**Provided material:**
## Start

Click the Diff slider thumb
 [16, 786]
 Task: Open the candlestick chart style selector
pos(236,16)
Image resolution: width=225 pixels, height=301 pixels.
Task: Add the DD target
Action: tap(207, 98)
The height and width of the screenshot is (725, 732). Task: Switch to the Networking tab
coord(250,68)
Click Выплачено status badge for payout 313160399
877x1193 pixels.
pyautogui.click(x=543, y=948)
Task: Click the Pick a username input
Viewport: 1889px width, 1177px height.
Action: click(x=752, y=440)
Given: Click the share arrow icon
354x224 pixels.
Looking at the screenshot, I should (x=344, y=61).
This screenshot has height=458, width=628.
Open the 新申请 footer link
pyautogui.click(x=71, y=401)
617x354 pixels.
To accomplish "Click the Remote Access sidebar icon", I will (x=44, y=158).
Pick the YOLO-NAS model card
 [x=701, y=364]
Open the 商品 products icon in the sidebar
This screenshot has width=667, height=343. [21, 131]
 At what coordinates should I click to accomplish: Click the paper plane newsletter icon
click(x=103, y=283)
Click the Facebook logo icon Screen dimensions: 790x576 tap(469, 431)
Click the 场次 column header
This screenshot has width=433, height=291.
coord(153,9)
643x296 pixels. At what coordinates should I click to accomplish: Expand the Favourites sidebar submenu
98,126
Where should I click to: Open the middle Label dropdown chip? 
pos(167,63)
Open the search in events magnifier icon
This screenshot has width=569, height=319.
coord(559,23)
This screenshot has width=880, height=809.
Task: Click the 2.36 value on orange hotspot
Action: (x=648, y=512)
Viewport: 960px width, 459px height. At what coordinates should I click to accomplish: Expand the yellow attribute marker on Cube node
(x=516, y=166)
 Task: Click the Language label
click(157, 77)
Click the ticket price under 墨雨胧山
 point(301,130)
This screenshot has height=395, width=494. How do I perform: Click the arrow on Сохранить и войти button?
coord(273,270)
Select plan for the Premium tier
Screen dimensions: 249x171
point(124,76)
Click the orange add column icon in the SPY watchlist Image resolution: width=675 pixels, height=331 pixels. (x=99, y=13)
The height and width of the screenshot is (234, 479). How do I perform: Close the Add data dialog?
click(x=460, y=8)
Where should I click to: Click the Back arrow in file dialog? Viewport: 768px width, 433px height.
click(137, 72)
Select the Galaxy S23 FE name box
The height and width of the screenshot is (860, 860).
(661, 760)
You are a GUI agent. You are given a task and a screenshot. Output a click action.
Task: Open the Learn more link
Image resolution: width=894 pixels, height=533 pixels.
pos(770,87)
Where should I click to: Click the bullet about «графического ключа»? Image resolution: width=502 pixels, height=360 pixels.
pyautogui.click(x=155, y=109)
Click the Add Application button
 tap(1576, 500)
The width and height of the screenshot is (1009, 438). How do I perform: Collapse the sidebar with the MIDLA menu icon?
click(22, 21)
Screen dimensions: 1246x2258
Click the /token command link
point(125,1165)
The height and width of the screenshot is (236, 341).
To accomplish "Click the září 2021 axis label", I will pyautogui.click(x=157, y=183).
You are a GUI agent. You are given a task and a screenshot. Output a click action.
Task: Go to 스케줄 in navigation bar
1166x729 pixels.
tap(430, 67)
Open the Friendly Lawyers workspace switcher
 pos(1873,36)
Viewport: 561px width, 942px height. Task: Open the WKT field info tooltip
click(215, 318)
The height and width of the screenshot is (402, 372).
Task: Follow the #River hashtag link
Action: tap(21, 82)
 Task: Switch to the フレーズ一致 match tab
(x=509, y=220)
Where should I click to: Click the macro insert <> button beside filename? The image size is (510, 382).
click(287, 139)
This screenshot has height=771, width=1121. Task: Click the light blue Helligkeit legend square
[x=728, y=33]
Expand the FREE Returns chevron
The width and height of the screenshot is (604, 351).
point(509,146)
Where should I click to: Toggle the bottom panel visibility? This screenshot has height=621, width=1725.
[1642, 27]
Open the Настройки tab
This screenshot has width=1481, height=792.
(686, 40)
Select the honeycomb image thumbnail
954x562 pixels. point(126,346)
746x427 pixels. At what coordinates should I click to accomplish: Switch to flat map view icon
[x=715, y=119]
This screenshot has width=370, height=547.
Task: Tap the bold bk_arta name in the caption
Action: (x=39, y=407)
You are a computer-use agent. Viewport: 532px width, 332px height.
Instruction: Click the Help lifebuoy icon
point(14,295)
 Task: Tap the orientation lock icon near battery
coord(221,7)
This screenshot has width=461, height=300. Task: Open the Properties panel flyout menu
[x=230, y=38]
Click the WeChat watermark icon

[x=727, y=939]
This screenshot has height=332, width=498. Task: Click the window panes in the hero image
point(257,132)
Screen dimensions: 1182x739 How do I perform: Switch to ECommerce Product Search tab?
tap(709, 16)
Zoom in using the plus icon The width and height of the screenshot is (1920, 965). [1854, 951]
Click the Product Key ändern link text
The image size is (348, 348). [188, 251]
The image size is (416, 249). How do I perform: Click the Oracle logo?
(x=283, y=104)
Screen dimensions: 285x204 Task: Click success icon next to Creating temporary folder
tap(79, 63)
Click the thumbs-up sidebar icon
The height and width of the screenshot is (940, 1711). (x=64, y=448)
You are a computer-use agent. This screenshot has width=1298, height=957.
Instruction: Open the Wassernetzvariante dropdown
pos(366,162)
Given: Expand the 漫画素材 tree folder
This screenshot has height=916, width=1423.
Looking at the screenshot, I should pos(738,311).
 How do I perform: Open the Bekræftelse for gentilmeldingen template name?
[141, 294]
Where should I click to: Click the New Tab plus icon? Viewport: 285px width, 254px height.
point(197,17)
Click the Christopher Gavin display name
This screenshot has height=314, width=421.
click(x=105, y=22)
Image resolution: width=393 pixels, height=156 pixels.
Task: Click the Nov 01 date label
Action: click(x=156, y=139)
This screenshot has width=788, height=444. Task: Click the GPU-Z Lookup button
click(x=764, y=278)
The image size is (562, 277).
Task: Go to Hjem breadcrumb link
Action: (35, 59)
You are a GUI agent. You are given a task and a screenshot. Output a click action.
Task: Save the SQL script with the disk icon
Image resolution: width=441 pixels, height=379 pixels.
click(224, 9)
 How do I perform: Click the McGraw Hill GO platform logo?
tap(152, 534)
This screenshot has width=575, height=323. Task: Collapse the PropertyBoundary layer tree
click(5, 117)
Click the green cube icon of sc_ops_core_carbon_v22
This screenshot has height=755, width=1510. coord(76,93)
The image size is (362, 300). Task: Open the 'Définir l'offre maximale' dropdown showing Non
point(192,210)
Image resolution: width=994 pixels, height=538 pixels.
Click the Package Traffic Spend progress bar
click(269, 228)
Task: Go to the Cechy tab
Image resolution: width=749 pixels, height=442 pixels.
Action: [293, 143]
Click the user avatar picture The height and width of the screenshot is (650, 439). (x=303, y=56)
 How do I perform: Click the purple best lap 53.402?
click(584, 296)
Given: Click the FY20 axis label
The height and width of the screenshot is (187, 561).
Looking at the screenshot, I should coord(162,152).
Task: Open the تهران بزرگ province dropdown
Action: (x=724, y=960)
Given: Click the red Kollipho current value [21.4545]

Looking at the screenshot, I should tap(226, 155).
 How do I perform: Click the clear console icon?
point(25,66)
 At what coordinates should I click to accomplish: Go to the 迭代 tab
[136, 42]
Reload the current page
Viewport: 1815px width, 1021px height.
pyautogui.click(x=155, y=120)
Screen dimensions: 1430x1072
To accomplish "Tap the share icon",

## End

**Exercise brief:** Rewrite the part of the entries that opens with the line containing "Click the Add Application button" and closes with the line containing "pos(1873,36)", adding 144 to every coordinate in the answers. Give only those lines, with their requests and surrounding lines included.

**Solution for this problem:**
Click the Add Application button
 tap(1720, 644)
The width and height of the screenshot is (1009, 438). How do I perform: Collapse the sidebar with the MIDLA menu icon?
click(166, 165)
Screen dimensions: 1246x2258
Click the /token command link
point(269,1309)
The height and width of the screenshot is (236, 341).
To accomplish "Click the září 2021 axis label", I will pyautogui.click(x=301, y=327).
You are a GUI agent. You are given a task and a screenshot. Output a click action.
Task: Go to 스케줄 in navigation bar
1166x729 pixels.
tap(574, 211)
Open the Friendly Lawyers workspace switcher
 pos(2017,180)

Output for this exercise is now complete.